##### INPUT DATA #####

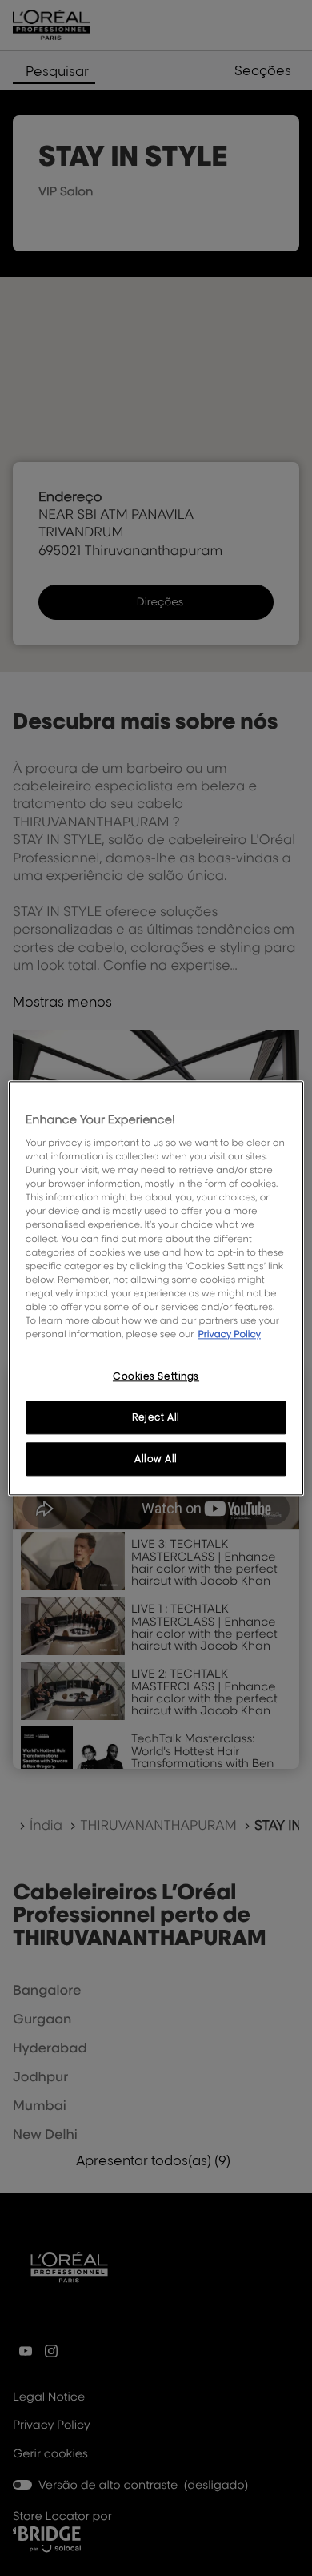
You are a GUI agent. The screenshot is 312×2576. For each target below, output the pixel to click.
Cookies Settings (156, 1376)
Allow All (156, 1459)
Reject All (156, 1417)
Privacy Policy (229, 1334)
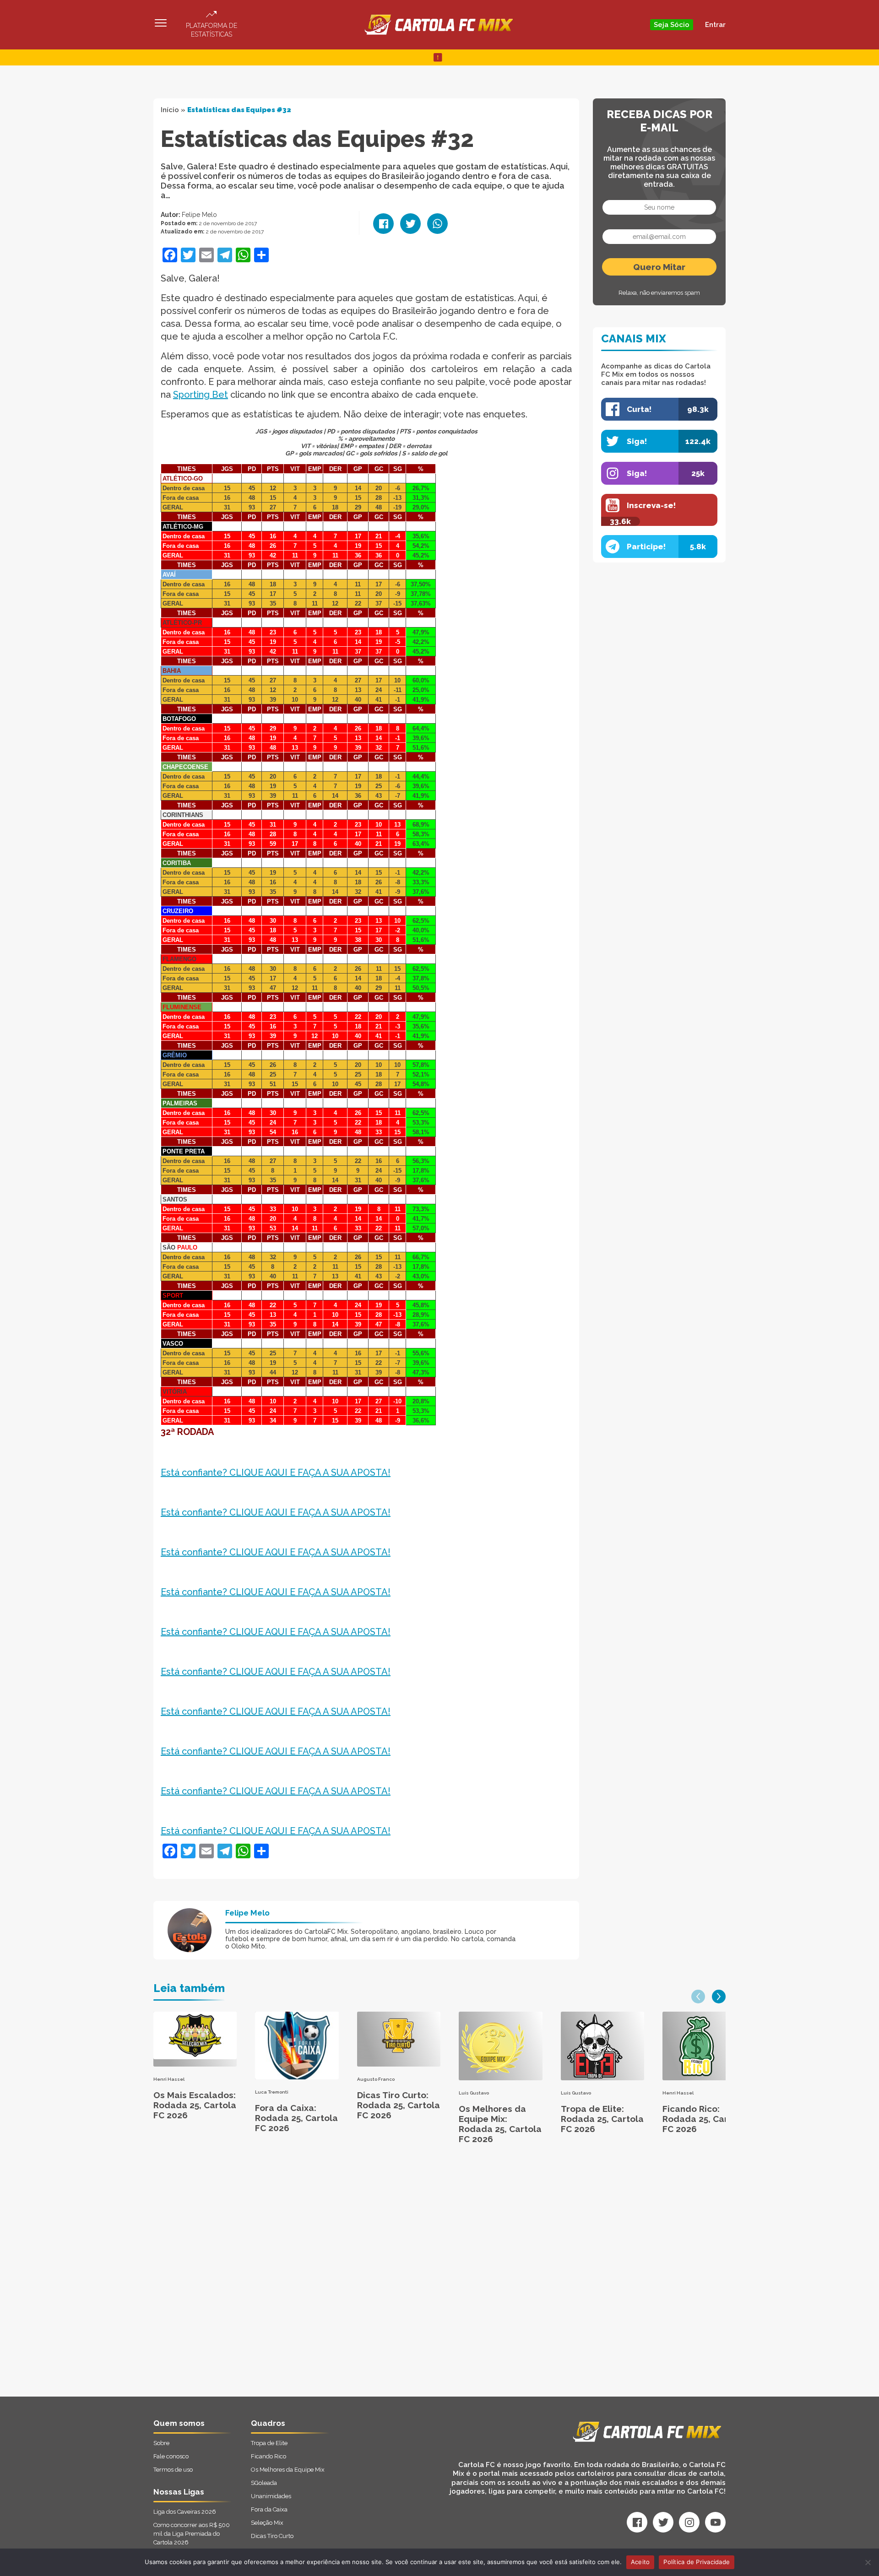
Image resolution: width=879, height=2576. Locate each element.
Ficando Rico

#####

# [EXERCISE GOAL]
Restate word for word the lines from the one holding "Allow All (156, 1459)" down through the last line of the records above, and do not include the pictures.

# [ANSWER SPACE]
Allow All (156, 1459)
Reject All (156, 1417)
Privacy Policy (229, 1334)
Image resolution: width=879, height=2576. Locate each element.
Ficando Rico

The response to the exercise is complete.